La chica llega cinco minutos tarde y se disculpa con él, que es el supervisor en nuestra oficina. Le da un beso en la mejilla que dura solo un par de segundos más de lo usual. Nadie parece notarlo, pero para el ojo entrenado, hay un mensaje claro en el beso y en la manera en que desliza su mano sobre la de él mientras se dirige a su escritorio, con ese andar felino que las mujeres saben explotar.
Se han mensajeado toda la mañana, a través del celular. Ella suelta una risita y lo mira después de leer algo en el dispositivo. Él coloca de vuelta el suyo en la bolsa del saco y le sostiene la mirada. Después vuelven al trabajo o al menos eso es lo que aparentan.
He sido testigo de historias similares muchas veces y el resultado ha sido idéntico. A pesar de eso, no pienso intervenir. Tal vez deba dejarlo aprender ciertas lecciones por sí mismo. Sé que ella no tiene nada qué perder y además sé también, por experiencia propia que cuando un hombre entra en determinado umbral de apasionamiento, no escucha voces ni consejos. Todo lo que ocupa su mente es el canto de la sirena. Eso y nada más.

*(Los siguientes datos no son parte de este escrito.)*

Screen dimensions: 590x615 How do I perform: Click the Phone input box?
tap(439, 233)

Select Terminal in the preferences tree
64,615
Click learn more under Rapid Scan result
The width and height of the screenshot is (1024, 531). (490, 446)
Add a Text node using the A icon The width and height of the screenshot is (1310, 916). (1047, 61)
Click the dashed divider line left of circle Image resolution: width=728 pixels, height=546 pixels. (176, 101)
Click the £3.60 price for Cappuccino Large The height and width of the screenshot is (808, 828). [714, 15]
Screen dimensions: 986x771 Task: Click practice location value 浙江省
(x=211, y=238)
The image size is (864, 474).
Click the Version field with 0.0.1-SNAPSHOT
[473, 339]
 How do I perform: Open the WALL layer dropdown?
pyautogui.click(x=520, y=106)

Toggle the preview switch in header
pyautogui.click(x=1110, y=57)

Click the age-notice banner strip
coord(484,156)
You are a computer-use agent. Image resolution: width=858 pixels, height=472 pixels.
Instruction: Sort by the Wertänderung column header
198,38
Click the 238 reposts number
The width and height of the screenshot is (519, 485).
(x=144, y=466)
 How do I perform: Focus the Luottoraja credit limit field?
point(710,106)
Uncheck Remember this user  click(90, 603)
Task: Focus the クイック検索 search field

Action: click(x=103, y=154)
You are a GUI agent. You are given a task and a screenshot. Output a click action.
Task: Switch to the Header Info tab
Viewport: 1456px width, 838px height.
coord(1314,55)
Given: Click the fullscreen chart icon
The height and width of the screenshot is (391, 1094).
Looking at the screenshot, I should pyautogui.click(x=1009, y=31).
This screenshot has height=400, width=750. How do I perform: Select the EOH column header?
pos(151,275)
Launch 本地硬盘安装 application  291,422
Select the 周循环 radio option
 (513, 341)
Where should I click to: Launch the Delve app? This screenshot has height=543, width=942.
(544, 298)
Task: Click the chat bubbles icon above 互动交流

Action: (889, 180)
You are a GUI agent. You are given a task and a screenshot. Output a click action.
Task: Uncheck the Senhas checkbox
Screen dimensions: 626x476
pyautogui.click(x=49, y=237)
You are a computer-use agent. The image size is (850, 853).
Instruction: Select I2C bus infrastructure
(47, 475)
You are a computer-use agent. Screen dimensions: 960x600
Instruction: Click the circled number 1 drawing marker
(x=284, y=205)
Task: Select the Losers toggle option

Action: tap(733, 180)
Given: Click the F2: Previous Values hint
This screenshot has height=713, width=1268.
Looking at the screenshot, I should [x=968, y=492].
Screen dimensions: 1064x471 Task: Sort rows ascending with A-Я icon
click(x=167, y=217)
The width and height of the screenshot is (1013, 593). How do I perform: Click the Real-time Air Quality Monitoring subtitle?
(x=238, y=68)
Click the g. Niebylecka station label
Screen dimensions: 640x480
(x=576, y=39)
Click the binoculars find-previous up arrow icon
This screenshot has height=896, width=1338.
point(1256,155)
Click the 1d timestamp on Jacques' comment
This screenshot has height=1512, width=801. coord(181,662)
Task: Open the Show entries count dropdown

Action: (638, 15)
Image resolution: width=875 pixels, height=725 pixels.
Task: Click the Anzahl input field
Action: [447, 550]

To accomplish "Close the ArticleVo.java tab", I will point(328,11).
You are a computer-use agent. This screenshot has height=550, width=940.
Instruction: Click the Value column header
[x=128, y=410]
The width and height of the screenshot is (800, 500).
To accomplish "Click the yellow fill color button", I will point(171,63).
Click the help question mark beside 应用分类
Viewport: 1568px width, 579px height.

Su esencia, su alma, le pertenecen ahora a ella. Lo supe en el momento en que tomó la foto de su esposa para colocarla dentro del cajón. A partir de ahora todo apunta hacia el naufragio y me veré obligado a ver como se deteriora, como colapsa. Después de eso, tal vez tenga que ayudarle a buscar y unir con cinta adhesiva las piezas rotas de su corazón. A fin de cuentas, para eso son los amigos.